● Text passage

Google uncloaks the Nexus One
Googlestore sells Googlephone
Updated Google has surprised no one by unveiling the Google-branded and Google-sold Nexus One phone at a press event in Mountain View.
Manufactured by Taiwanese manufacturer HTC, the phone will be sold through an online store operated by Google at www.google.com/phone. The phone can be purchased unlocked for $529 or in tandem with wireless service from T-Mobile USA at prices beginning at $179.
The device can be used with "nearly all" GSM-based networks, including AT&T's, and it supports 3G bands 1, 4, and 8. This means that it cannot be used with AT&T's 3G network. AT&T users will be limited to the company's 2.5G Edge network. But it works with most major GSM carriers worldwide.
The new online store is open to US customers, and Google says it will also ship to the UK, Singapore, and Hong Kong. It may ship to other countries in the future.
During its press event - broadcast via the web - Google confirmed that it is the seller of record for the Nexus One. Android project lead Andy Rubin said "it would be incorrect" to say Google designed the phone on its own, saying the HTC played an "important" role. Google also said that Verizon and Vodafone will join this new online store in the coming year. Verizon Wireless, the largest wireless operator in the US, is backed in part by Vodafone.
The Nexus One will be modified to run on Verizon's CDMA network, and this CDMA version of the phone will be sold through Google's online story together with Verizon service. The GSM Nexus One will be sold in tandem with Vodafone service.
The company says the Nexus One was designed in close partnership with HTC. The Google brand is prominently displayed on the back of the phone, and the HTC is in small letters below it.

[Element lookup records]
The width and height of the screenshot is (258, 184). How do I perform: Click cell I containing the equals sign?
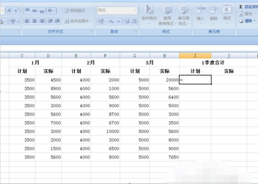[195, 80]
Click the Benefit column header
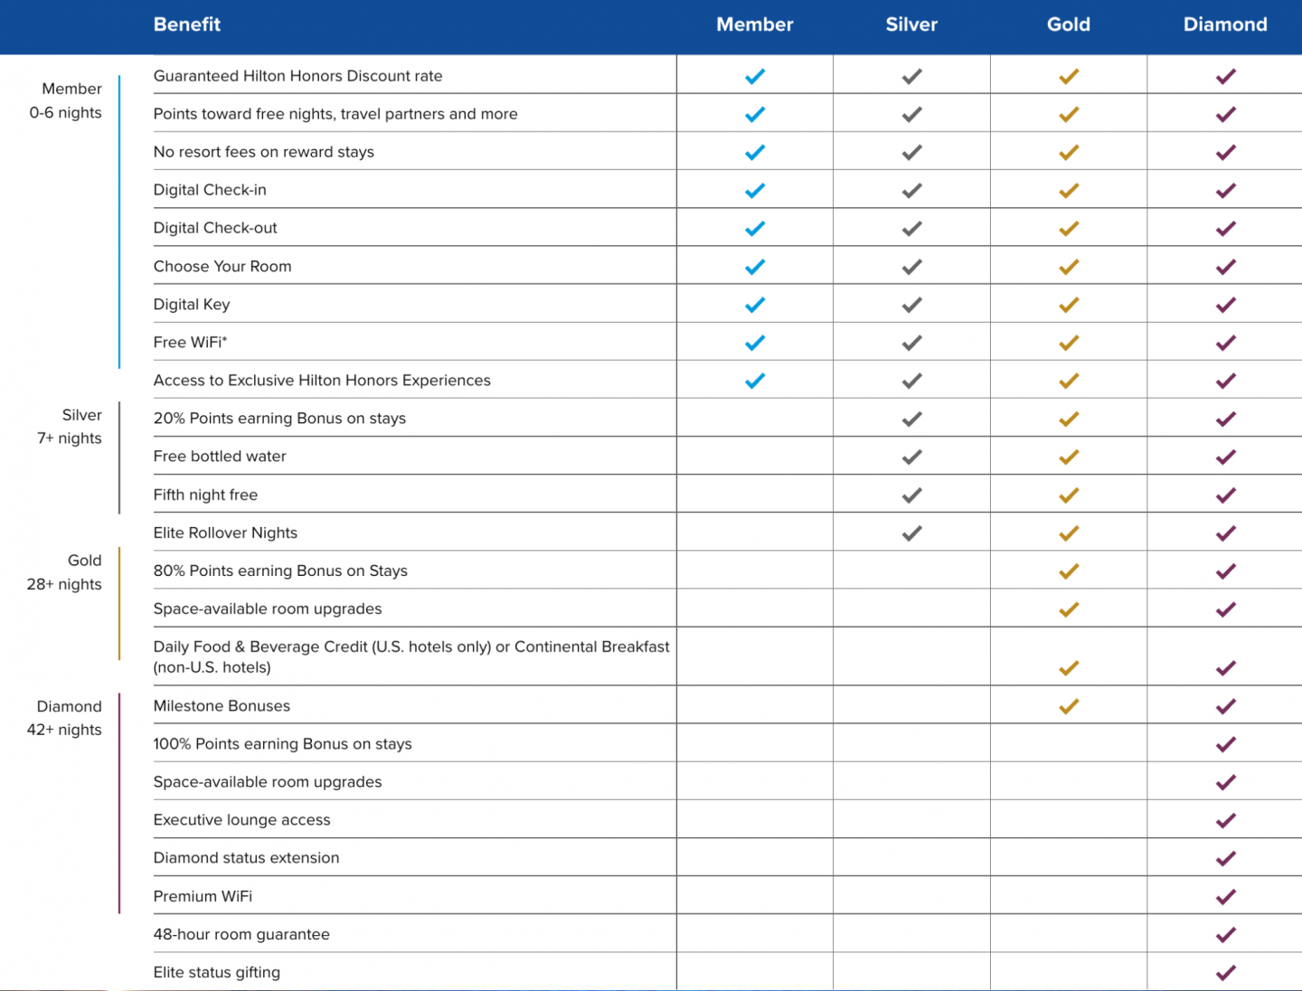 point(187,24)

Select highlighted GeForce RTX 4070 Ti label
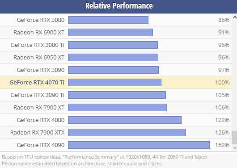[x=37, y=83]
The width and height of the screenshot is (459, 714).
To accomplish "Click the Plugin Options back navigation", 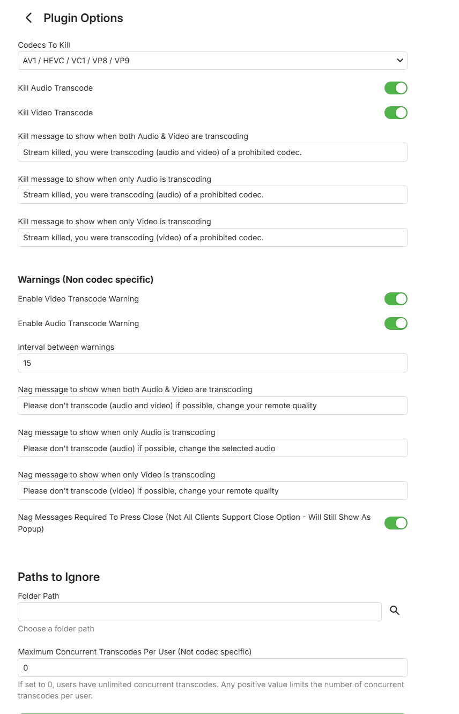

● Task set
(1) Rewrite the Nexus One article from "Google uncloaks the" up to and including "in Mountain View.", replacing "Nexus One" with "Nexus Prime".
(2) According to the Nexus One article, what is the price of the phone when bought unlocked?
(3) Continue the Nexus One article after its last sentence.

● Answers for this exercise
(1)
Google uncloaks the Nexus Prime
Googlestore sells Googlephone
Updated Google has surprised no one by unveiling the Google-branded and Google-sold Nexus Prime phone at a press event in Mountain View.

(2) $529

(3)
According to Rubin, Google will make money from the sale of the phone, but he said the company's main aim is to promote web use and feed its online advertising business.
"To help Android adapt to the needs of consumers, we apply our engineer resources with select projects with partners. In this way, we have accelerated the progress of innovation," Google's Mario Queiroz said. "A long time ago, we asked ourselves the questions: What if we worked even more closely with partners?"

Google Nexus One
As countless press reports indicated, Google's new phone is indeed named with a nod to Philip K. Dick's Do Androids Dream of Electric Sheep? Queiroz referred to the device as a "superphone."
"It belongs to an emerging category of phones we call the superphone," he said.
Measuring 11.5mm thick and weighing 130 grams, the new phone includes a 3.7-inch AMOLED display, a 1GHz Qualcomm Snapdragon processor, a 5 megapixel camera that takes video, and a trackball that lights up when you receive an email or phone call. It is the first Android phone to include noise cancellation, and it includes a voice-enabled keyboard.
The phone is based on Android version 2.1. Google says it will open source this new version of its mobile stack soon. ®
Updated: This story has been updated with ongoing information from Google's press conference, and it was later updated to clarify the version of Android that runs on the Nexus One and clarify the device's wireless support.
COMMENTS
le sigh
Why is everyone acting so indignant just because it's Google branded? It's a hell of a nice phone, and even nicer for the price point (which is admittedly high, but not nearly as high as anything that can reasonably compete with it).
Marketing bluster is what it is, but this phone is pretty much exactly what it claims to be. Powerful, easy to use and fully featured. Nice camera, nice processor, ability to do whatever you need. Looks to be well on top of the pile.
Two points for the "innovation" crowd:
1) Why all the complaints just because it doesn't do something stupid like double as an XBox 360 and 47" plasma TV, or maybe it should be a Cisco router too? :/ It already does more than a rational person wants from a phone, all that's left is to polish it right, which Google/HTC seem to have done.
2) Most of you seem to be comparing it negatively to the iPhone on this innovation point. Maybe if you had been aware of the smartphone market before Steve Jobs beamed the orders to buy an iPhone into your brain, you'd realize that the iPhone is nothing more than a derivative product itself. HTC has been making things just like the iPhone since 2003, Nokia made the 7710 around that same time, Samsung made the i700, Motorola A1000 and so on. Heck, right as the iPhone was released LG was releasing the Prada and Viewty, which were essentially the iPhone but one far more stylish and the other with far superior hardware.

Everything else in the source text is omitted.